Data for analysis =>
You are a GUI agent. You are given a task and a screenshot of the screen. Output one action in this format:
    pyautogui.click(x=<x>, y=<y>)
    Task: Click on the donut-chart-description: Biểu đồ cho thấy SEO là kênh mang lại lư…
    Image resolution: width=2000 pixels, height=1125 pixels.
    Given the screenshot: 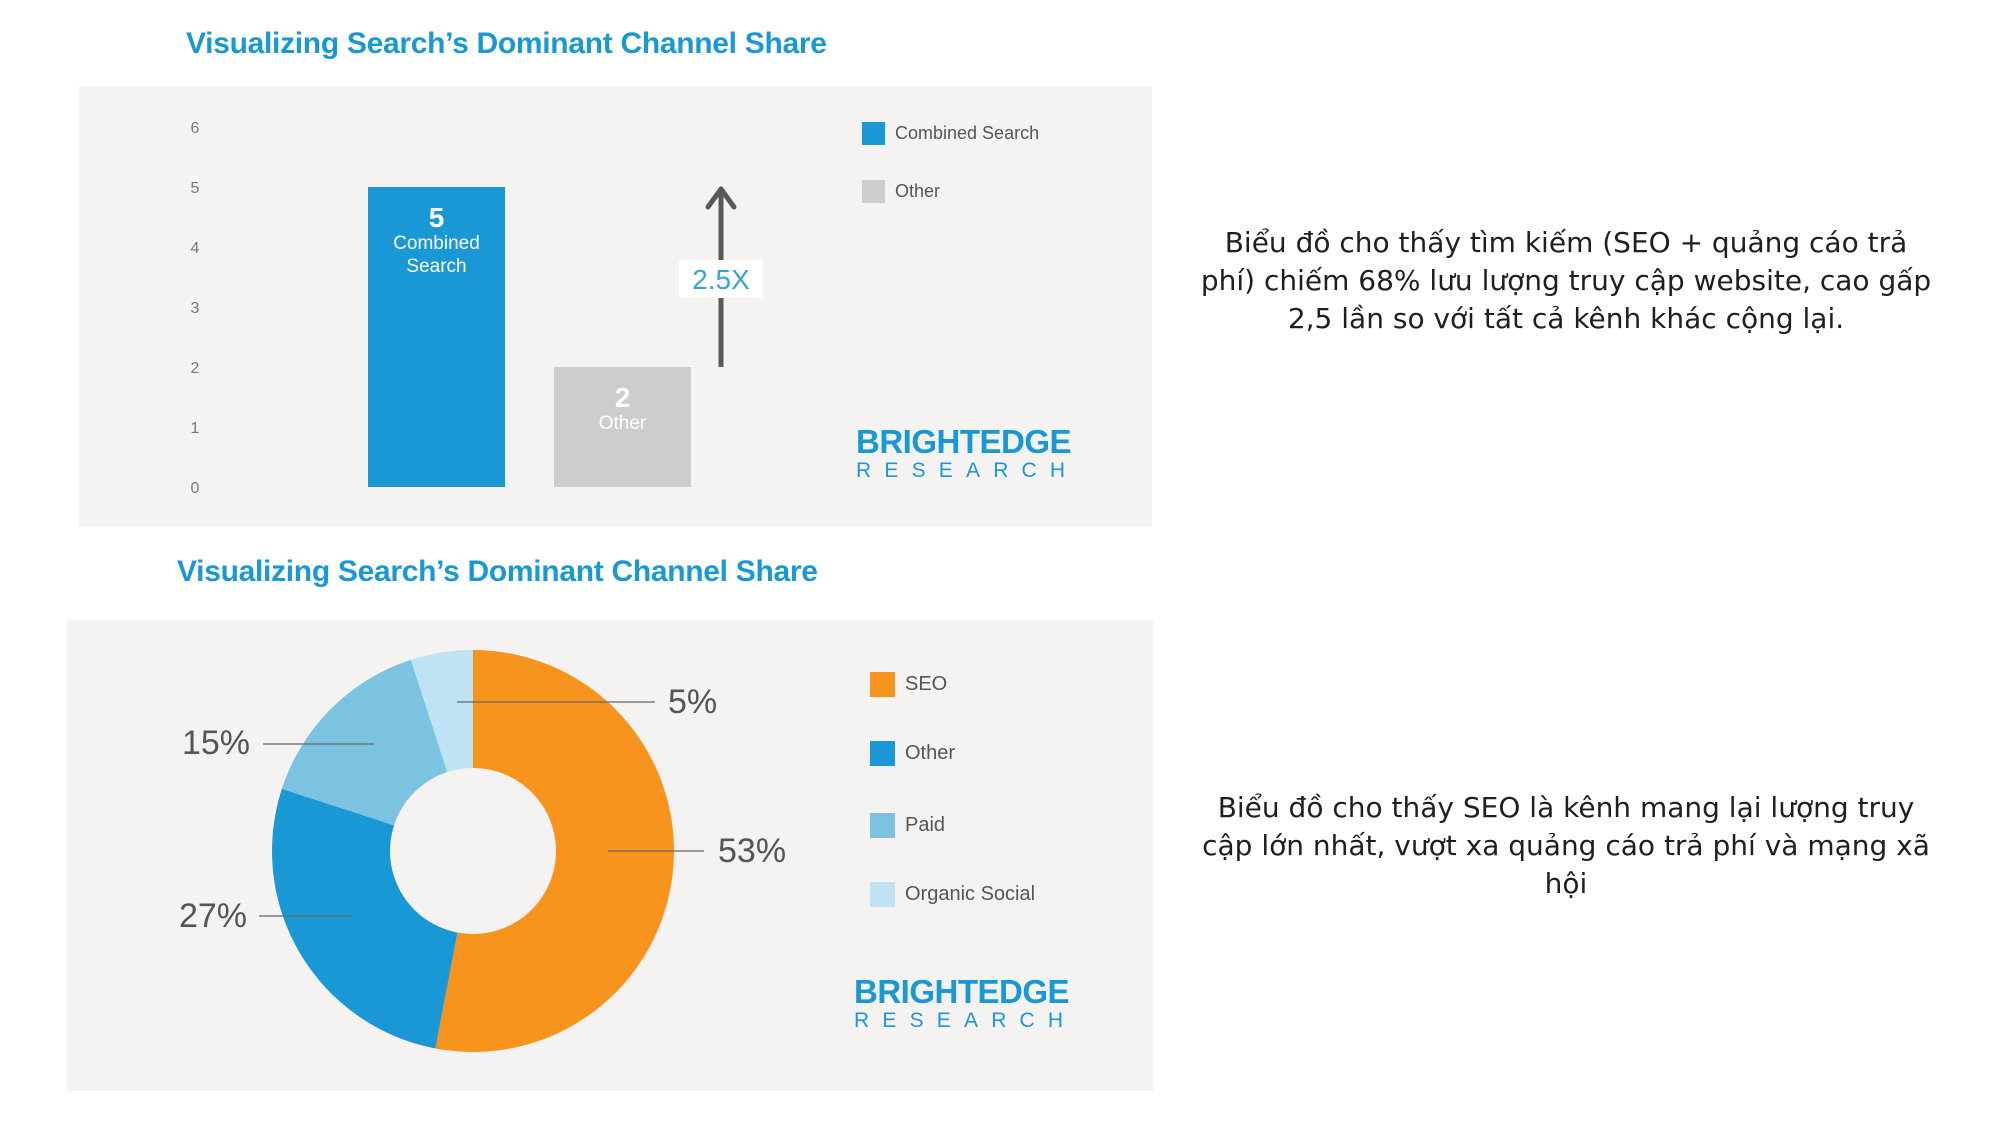 What is the action you would take?
    pyautogui.click(x=1566, y=846)
    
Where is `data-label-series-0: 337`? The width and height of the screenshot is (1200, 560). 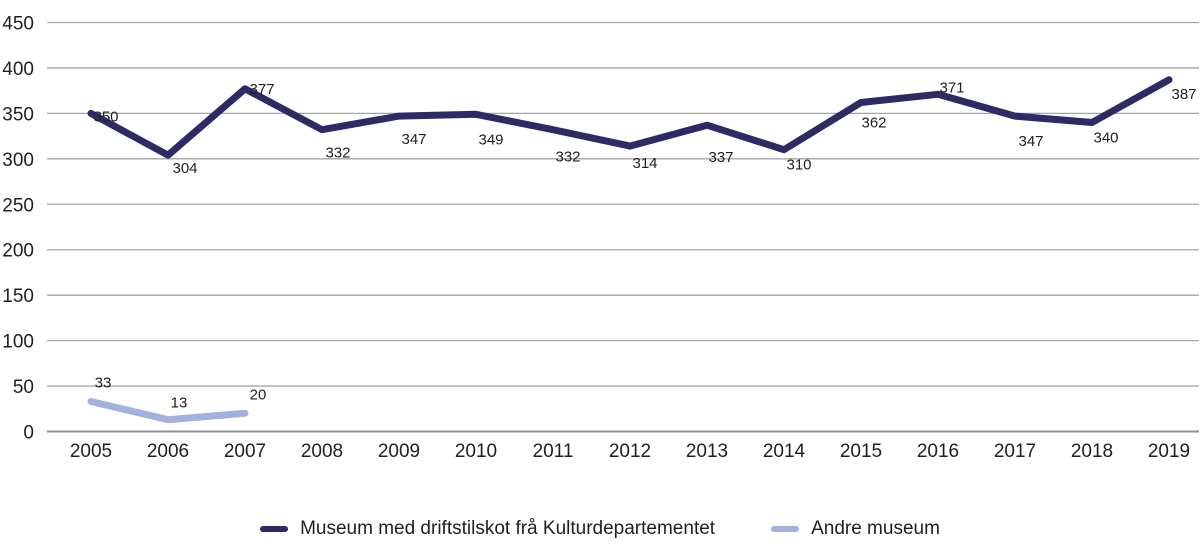
data-label-series-0: 337 is located at coordinates (720, 158).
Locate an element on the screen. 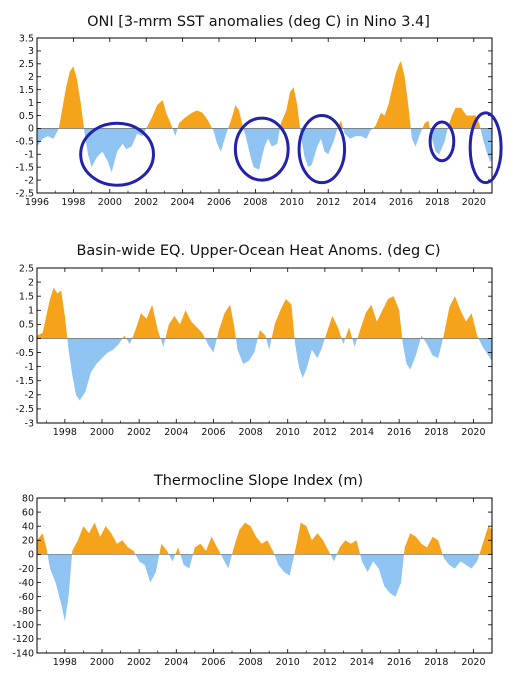  thermocline-x-tick-label: 2018 is located at coordinates (436, 662).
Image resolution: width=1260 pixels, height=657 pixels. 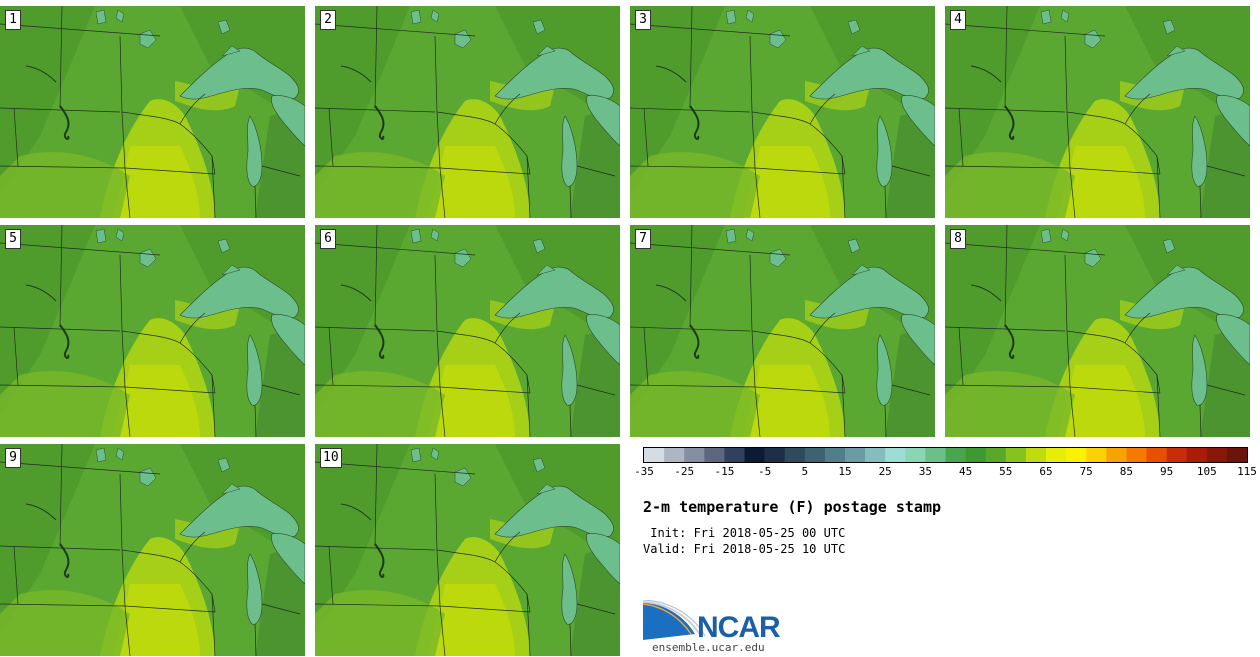 What do you see at coordinates (328, 20) in the screenshot?
I see `stamp-number-label: 2` at bounding box center [328, 20].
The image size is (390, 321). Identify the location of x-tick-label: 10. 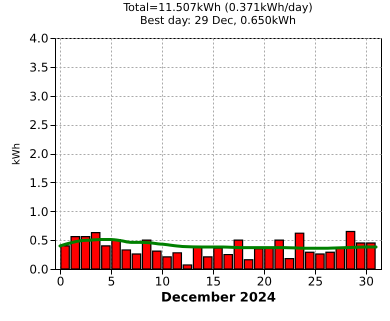
(162, 281).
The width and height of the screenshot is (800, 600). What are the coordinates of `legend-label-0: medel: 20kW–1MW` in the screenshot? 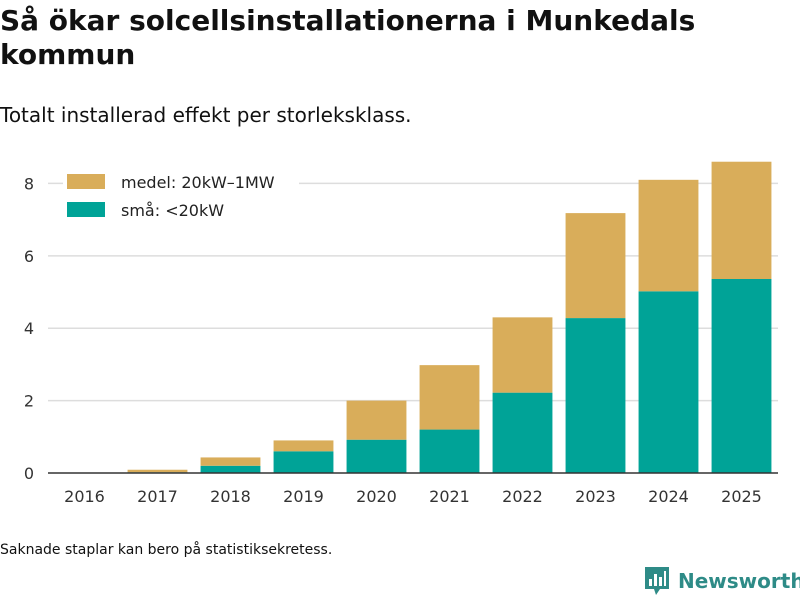 It's located at (198, 182).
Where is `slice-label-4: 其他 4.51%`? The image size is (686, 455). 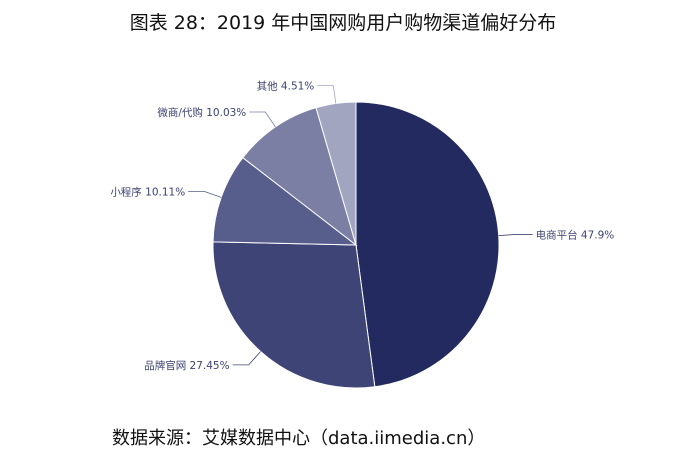 slice-label-4: 其他 4.51% is located at coordinates (286, 86).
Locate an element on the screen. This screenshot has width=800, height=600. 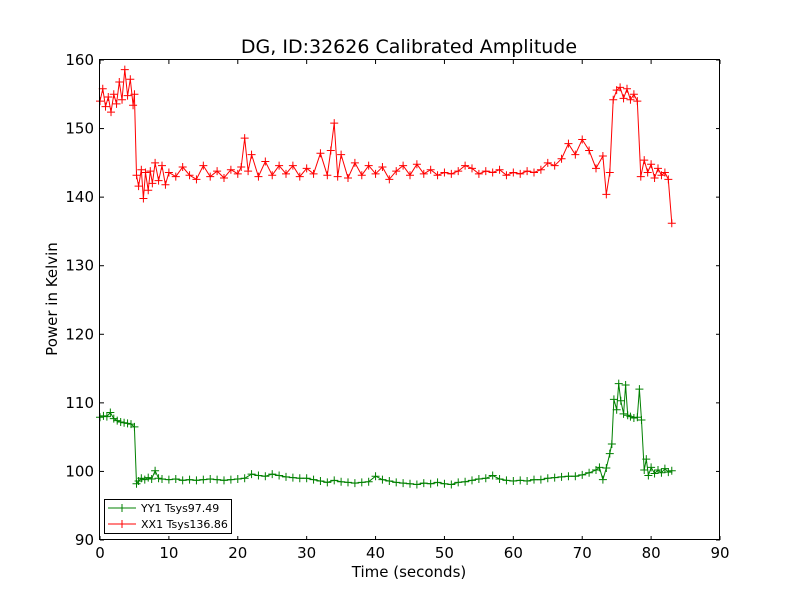
x-axis-label: Time (seconds) is located at coordinates (409, 572).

Instruction => Reproduce the entries verbatim from the line containing "Locate an element on the screen. This" through the end of the entries, omitting the pictures.

Problem solution =>
Locate an element on the screen. This screenshot has width=800, height=600. 
x-axis-label: Time (seconds) is located at coordinates (409, 572).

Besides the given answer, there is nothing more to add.